Excerpts from a dataset
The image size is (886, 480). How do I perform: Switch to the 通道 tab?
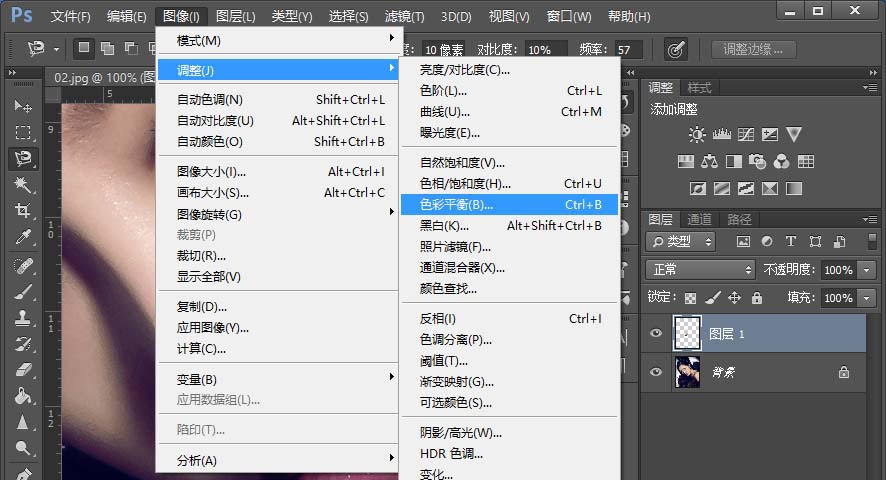click(x=699, y=220)
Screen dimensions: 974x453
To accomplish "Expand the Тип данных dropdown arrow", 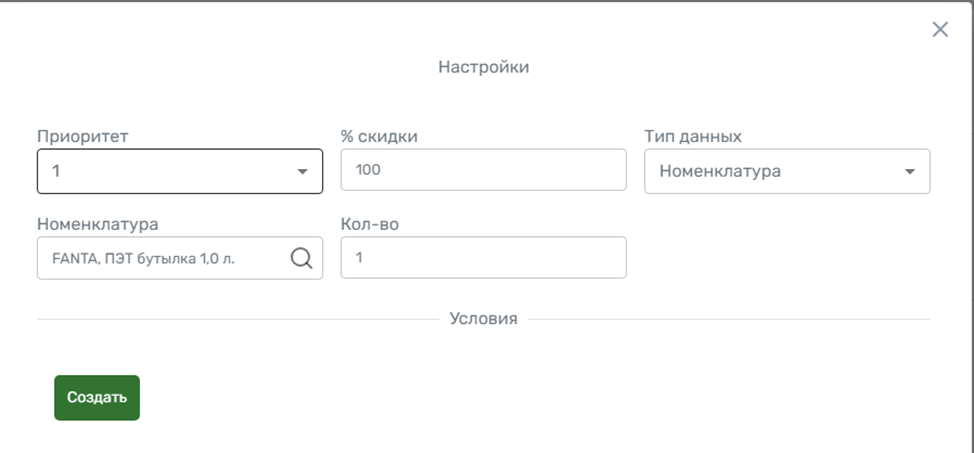I will (x=910, y=172).
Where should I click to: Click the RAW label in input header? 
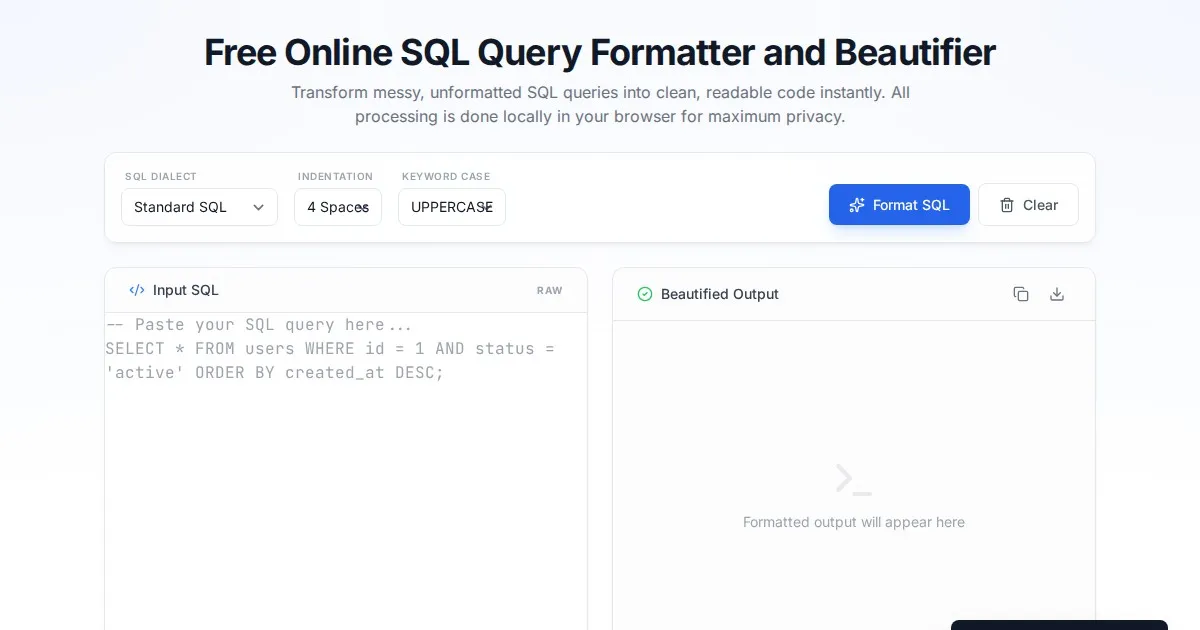549,291
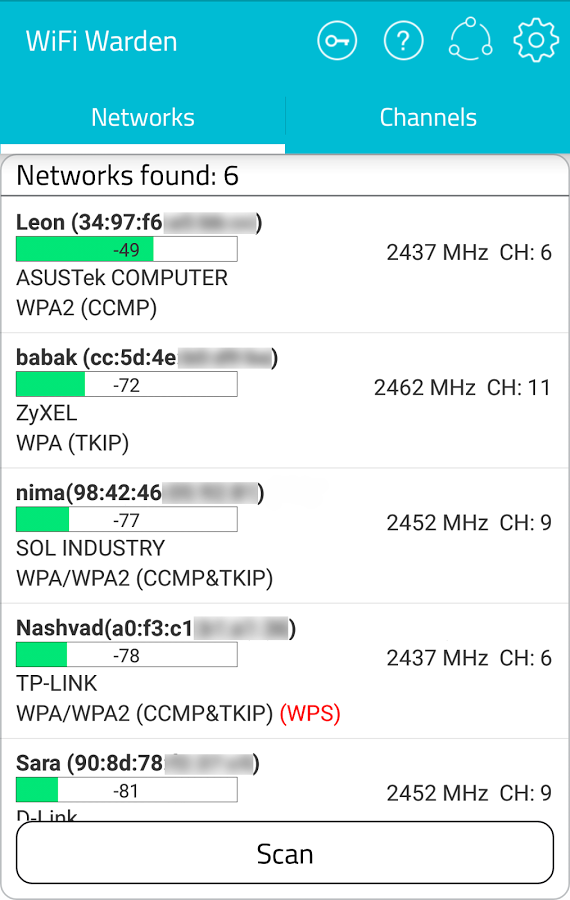Select the Sara network entry

pyautogui.click(x=285, y=781)
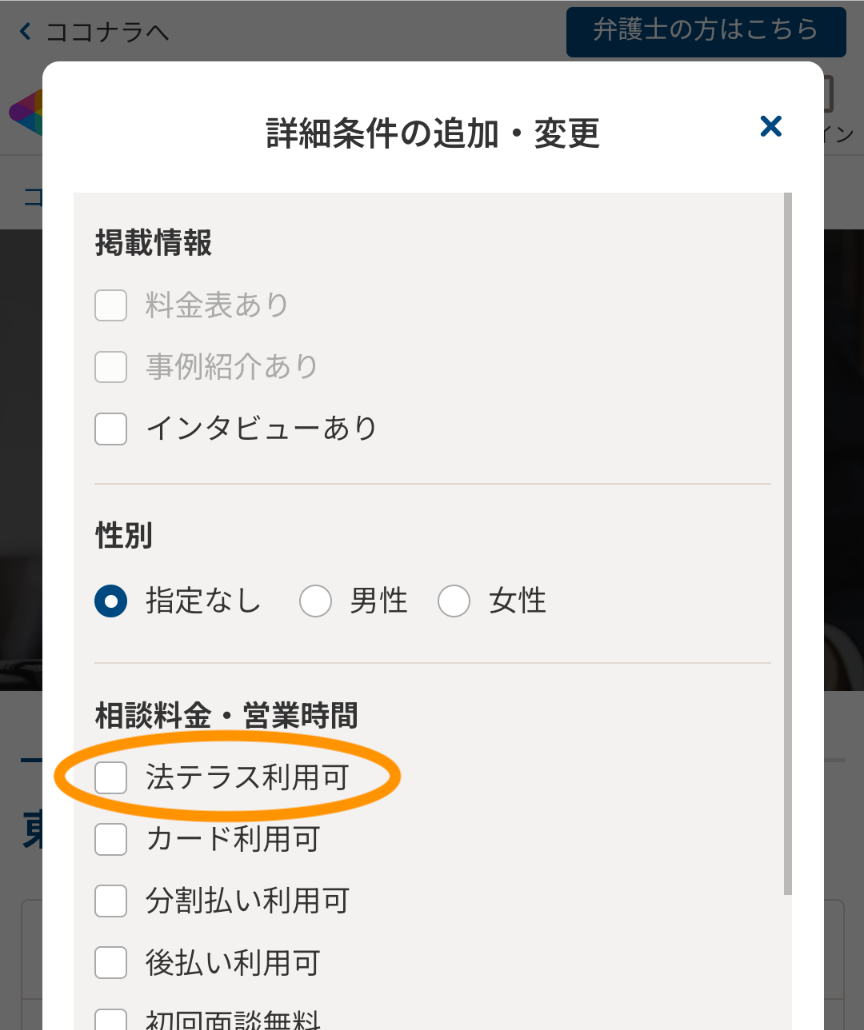Select the 男性 radio button

coord(315,601)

(PROBLEM TO SOLVE)
The range to copy runs from the line with "Where should I" to the last line of the entries, both included; copy it exactly and leave out the pictures.

(SOLUTION)
Where should I click to: Click the RAW label in input header? 
549,291
Select the Sara network entry

pyautogui.click(x=285, y=781)
Select the 男性 radio button

coord(315,601)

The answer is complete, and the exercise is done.